Gesetzesverschärfungen: Fox rügt US-Gesetze gegen Einwanderer

Gesetzesverschärfungen
Fox rügt US-Gesetze gegen Einwanderer

Washington verschärft die Einreisebestimmungen und eine baut Mauer entlang der 3 200 Kilometer langen Grenze zu Mexiko.

MEXIKO-STADT. Mexikos Präsident Vicente Fox ist nicht gerade für emotionale Ausbrüche bekannt. Vielmehr gilt er als besonnener Politiker, der – ganz mexikanisch – Konflikten aus dem Weg geht, wo er nur kann. Das gilt insbesondere im schwierigen Hass-Liebe-Verhältnis zum großen Nachbarn USA. Um so mehr hat jetzt ein Wutausbruch aufhorchen lassen, mit dem der bürgerliche Staatschef in bisher unbekannter Deutlichkeit die Vereinigten Staaten für die Verschärfung ihrer Einwanderungspolitik angegriffen hat. „Das ist eine Schande und eines demokratischen Landes unwürdig“, kritisierte Fox jüngst die Entscheidung des US-Repräsentantenhauses, die 3 200 Kilometer lange Grenze zu Mexiko zu befestigen und an einigen Stellen durch eine Mauer zu sichern. „Es kann doch nicht sein, dass man im 21. Jahrhundert zwischen Nachbarn, Handelspartnern und befreundeten Staaten Mauern errichtet“, wetterte der mexikanische Staatschef.
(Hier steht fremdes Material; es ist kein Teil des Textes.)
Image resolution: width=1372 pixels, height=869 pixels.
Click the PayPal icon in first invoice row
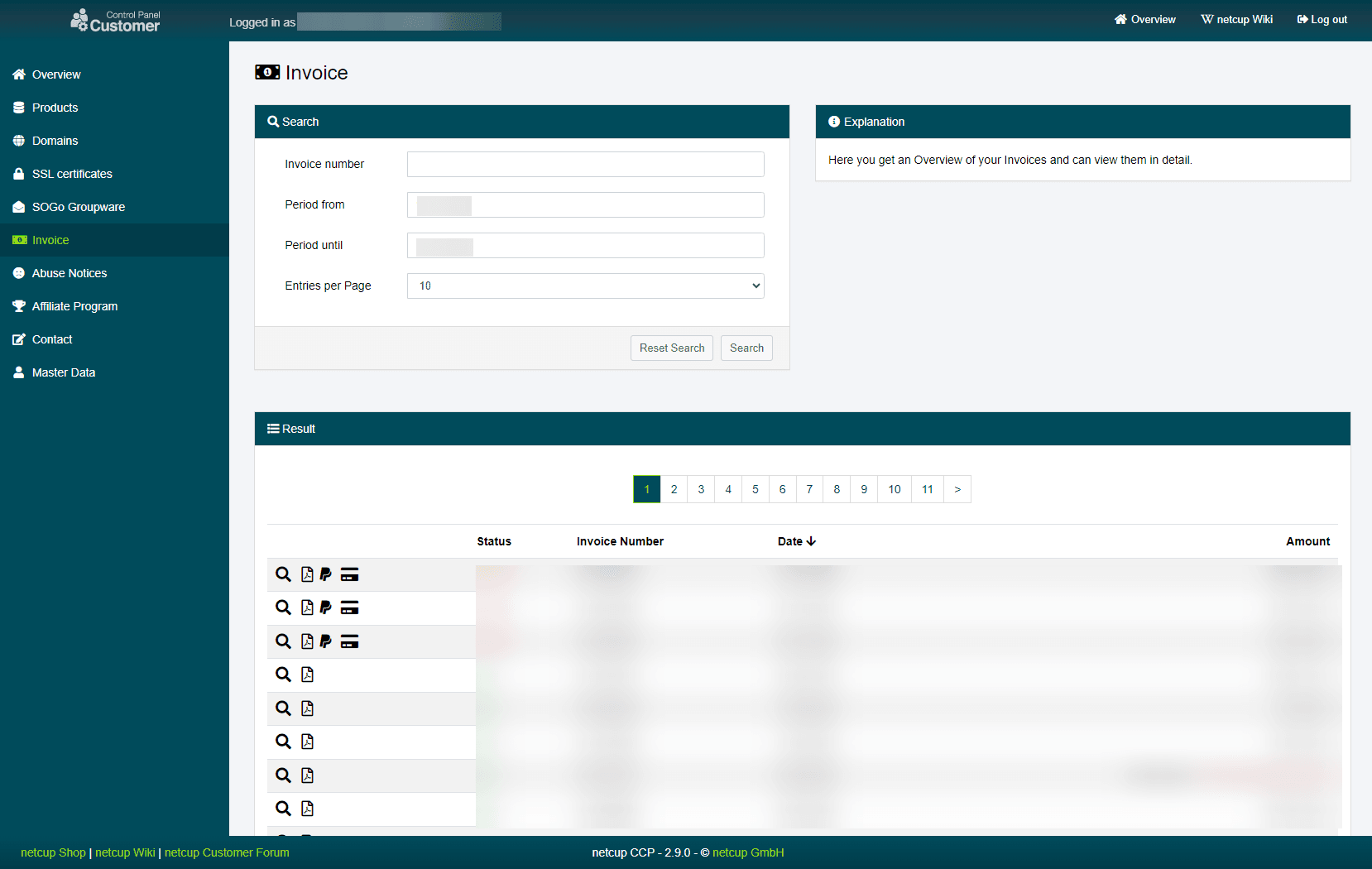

Die US-Parlamentarier hatten grünes Licht für eine Reihe von Gesetzesverschärfungen gegeben. So soll nicht nur der Grenzverlauf zwischen den Nachbarn an mehreren Stellen entlang der US-Bundesstaaten Kalifornien, Arizona, New Mexico und Texas mit einer Mauer befestigt werden. Vielmehr wurde auch die Einreise ohne Papiere zu einer Straftat erhoben. Das ermöglicht der US-Justiz künftig, die ertappten Grenzgänger nicht nur abzuschieben, sondern sie ins Gefängnis zu stecken.

Vielleicht hat Fox so deutliche Worte gefunden, weil er nur noch ein knappes Jahr im Amt ist. Mag aber auch sein, dass ihm einfach der Kragen geplatzt ist. Schließlich hat Fox sich wie kein mexikanischer Präsident zuvor um ein gutes Verhältnis zum Nachbarn im Norden bemüht. Dennoch biss er bei seinem Freund George W. Bush in den vergangenen fünf Jahren stets auf Granit, wenn es um Erleichterungen für seine mexikanischen Landsleute in den USA ging.

Dabei hatte alles so verheißungsvoll begonnen. Als der US-Präsident im Februar 2001 seine erste Auslandsreise ausgerechnet zu Fox' Ranch nach Mexiko machte, wertete dieser das als Neuausrichtung der US-Politik und erhoffte sich eine Art privilegierte Partnerschaft, in der er vor allem ein Migrationsabkommen durchsetzen könnte. Washington zeigte sich gesprächsbereit. Doch die Anschläge des 11. September machten ihm einen Strich durch die Rechnung. Die USA sagten im Namen der Terrorbekämpfung weitere Gespräche ab – und haben sie bis heute nicht wieder aufgenommen.